Esta dio inicio el 23 de noviembre. Durante el primer día, no hubo diferencia notable por ninguno de los dos bandos. Los federales contaban con la ventaja de la artillería de Jesús Inés Salazar y los revolucionarios con la caballería implacable de la División del Norte.
Al día siguiente, los mortales embistes de la caballería de Villa y el hecho de que Rodolfo Fierro acertó un disparo que voló parte de la artillería enemiga marcaron la diferencia, provocando el rompimiento de la columna con la despavorida huida de los federales. Los villistas masacraban a cuanto federal alcanzaban. Como liebres en persecución jalaron para las montañas, mientras otros más listos echaban a andar un tren con varios carros para huir hacia el sur.
—Jijos de la chingada, se nos pelan —gritó Villa desesperado—. Al cabrón que me detenga ese tren lo hago general. ¡Vamos cabrones!
Varios jinetes se pusieron a perseguir el tren, pero algo notable marcó la diferencia. En unos cuanto segundos, el “Carnicero” Rodolfo Fierro dejó a todos atrás como si la lluvia de balas que salía de los carros del tren perseguido fueran abejas buscando la miel. Las balas le zumbaban y rozaban el cuerpo y Fierro no paraba, como si tuviera un pacto secreto con el mismísimo demonio.
Su veloz caballo, a punto de reventar, casi ya resoplaba sobre el último vagón, situación que Fierro aprovechó para abalanzarse sobre la escalerilla del estribo. De ahí, con una fuerza descomunal logró elevar su cuerpo entero.
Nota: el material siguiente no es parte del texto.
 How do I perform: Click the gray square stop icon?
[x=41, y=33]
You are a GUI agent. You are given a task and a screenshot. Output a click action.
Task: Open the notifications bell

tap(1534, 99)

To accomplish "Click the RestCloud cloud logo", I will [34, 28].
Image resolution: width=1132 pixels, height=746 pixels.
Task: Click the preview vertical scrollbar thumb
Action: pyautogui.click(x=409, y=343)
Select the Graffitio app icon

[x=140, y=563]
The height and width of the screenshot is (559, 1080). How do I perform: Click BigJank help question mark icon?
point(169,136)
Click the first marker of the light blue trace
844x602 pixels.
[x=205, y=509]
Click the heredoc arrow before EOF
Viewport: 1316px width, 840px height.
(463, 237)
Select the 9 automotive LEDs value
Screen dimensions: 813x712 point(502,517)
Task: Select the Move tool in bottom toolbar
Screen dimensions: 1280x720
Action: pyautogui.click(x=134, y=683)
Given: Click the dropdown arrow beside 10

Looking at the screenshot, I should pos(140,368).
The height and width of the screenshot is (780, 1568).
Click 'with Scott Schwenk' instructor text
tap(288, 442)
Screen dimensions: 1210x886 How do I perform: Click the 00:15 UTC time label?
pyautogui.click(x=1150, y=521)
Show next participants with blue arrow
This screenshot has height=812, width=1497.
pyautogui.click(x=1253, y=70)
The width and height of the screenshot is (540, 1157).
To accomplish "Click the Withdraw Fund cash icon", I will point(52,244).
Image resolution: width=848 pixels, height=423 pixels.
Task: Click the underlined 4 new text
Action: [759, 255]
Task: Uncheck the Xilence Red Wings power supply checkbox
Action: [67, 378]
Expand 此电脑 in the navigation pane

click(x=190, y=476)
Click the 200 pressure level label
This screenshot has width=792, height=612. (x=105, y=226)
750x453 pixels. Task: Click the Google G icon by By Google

En unos segundos escaló la escalerilla, se arrastró por el techo y de ahí bajó al siguiente espacio entre los dos últimos carros para conectar el aire de las mangueras y frenar por completo el tren. La cara de sorpresa de los federales era indescriptible al ver frenado su tren y saberse alcanzados por los villistas. Mientras tanto, Fierro recorrió el tren por la parte de arriba hasta llegar al primer carro y asesinó sin misericordia a los aterrados maquinistas.
Los principales jefes federales, el general Salvador Mercado y el comandante Jesús Inés Salazar lograron escapar hasta Ojinaga en busca de refuerzos para otra mejor ocasión. La derrota de los federales fue total y se juntaron más de quinientos prisioneros entre dos grupos de colorados y huertistas. El valiente Rodolfo Fierro, en premio por su acto heroico, se convirtió de la noche a la mañana en general, ante la admiración y envidia de todos. Desde ese día, el “Carnicero”, junto con Tomás Urbina, se convirtió en la mano derecha del Centauro del Norte.